Brewer, a professor of public administration in the University of Georgia’s School of Public and International Affairs, is a leading scholar of what he calls “the engine of government.” Although often overlooked, public administrators play a critical role in how well governments function through their oversight of budgets and staff, as well as the effectiveness with which they implement new and existing legislation.
“Public administrators bring professional expertise to the table, an expertise that could be utilized by politicians of all persuasions,” Brewer said.
His research focuses primarily on two interrelated aspects of public administration—the motivations of civil servants and the performance of public agencies.
Motivation drives performance
In the area of motivation, his research pushes back against the idea that employees are motivated by self-interest alone. Instead, he’s found empirical evidence of a “public service motivation” among civil servants. The same type of public service motivation can be found in employees of nonprofits, he added, and even among some private sector employees.
In one of his most widely cited studies, he and a colleague found that whistleblowers in the federal government—who are often portrayed as being disgruntled employees with an axe to grind—actually tend to be high performers motivated by a sense of duty.
“They’re almost always right, and they almost always produce positive benefits for the public and even for the organization,” Brewer said. “It’s also true that they almost always get denigrated and punished for speaking out.”
The motivations of employees influence the effectiveness of organizations, and Brewer’s research has also examined the role of factors such as leadership, organizational culture, strategy and red tape. Taken together, the insights from his decades of research can help make organizations more efficient and effective.
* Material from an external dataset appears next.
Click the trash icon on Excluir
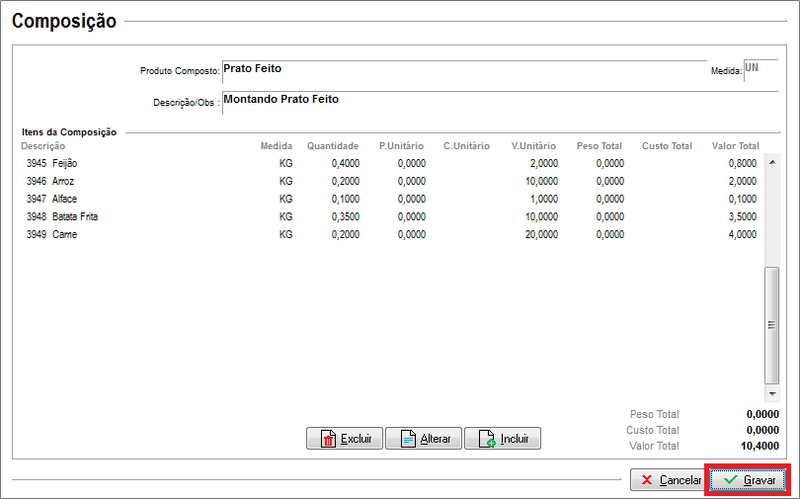Screen dimensions: 800x499 pyautogui.click(x=327, y=439)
His expertise has been sought by media outlets such as The New York Times and the BBC, as well as by governments, universities and research institutes around the world. Brewer is a visiting professor of public management at Utrecht University in the Netherlands, a visiting fellow of public management at Catholic University in Leuven, Belgium, and a professor of global public administration at the Georgian Institute of Public Affairs in Tbilisi, the capital of the Republic of Georgia. He previously served as an overseas adviser on public service performance at the Cardiff University Business School in Wales.
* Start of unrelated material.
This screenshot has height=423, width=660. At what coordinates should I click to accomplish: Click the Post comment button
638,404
The U.S. Department of State has designated Brewer a Fulbright Specialist, which puts him on a short list of scholars who are eligible to consult on international projects in more than 150 countries around the world.
He’s shared his expertise on projects ranging from an examination of the impacts of China’s ambitious “One Belt, One Road” global infrastructure project on vulnerable, fragile nations; the development of Master of Public Administration programs in post-Soviet nations; evaluating federal ministry performance in the United Arab Emirates; and several other research programs and consortiums on performance and leadership in public agencies.
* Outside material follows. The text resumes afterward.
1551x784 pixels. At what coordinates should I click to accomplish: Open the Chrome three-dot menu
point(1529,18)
Brewer has published more than 60 journal articles, and his work has been cited nearly 7,000 times. He has published several books, including two that are currently in press. One of his forthcoming books, “Managing for Public Service Performance: How People and Values Make a Difference,” will be published by the esteemed Oxford University Press.
For his career achievements, he was recently named a Fellow of the National Academy of Public Administration, a congressionally chartered institution tasked with meeting the needs of government leaders. He joins 850 other NAPA Fellows that include public managers and scholars, business executives and labor leaders, current and former cabinet officers, members of Congress, governors, mayors, state legislators and diplomats.
Brewer brings his domestic and international experiences to the classroom, where he teaches graduate courses on public administration and democracy, public personnel and human resources administration, public management, managing government performance, policy implementation, research methods, data applications, and international and comparative administration. He has mentored nearly 30 doctoral students who have gone on to prominent positions in academia, the public sector and nonprofits.
In a time when civil servants are often maligned, he encourages his students to explore their motivations and interests in public service. “Having conversations about public service can be very powerful,” he said. “It’s important to serve other people and to protect the public interest.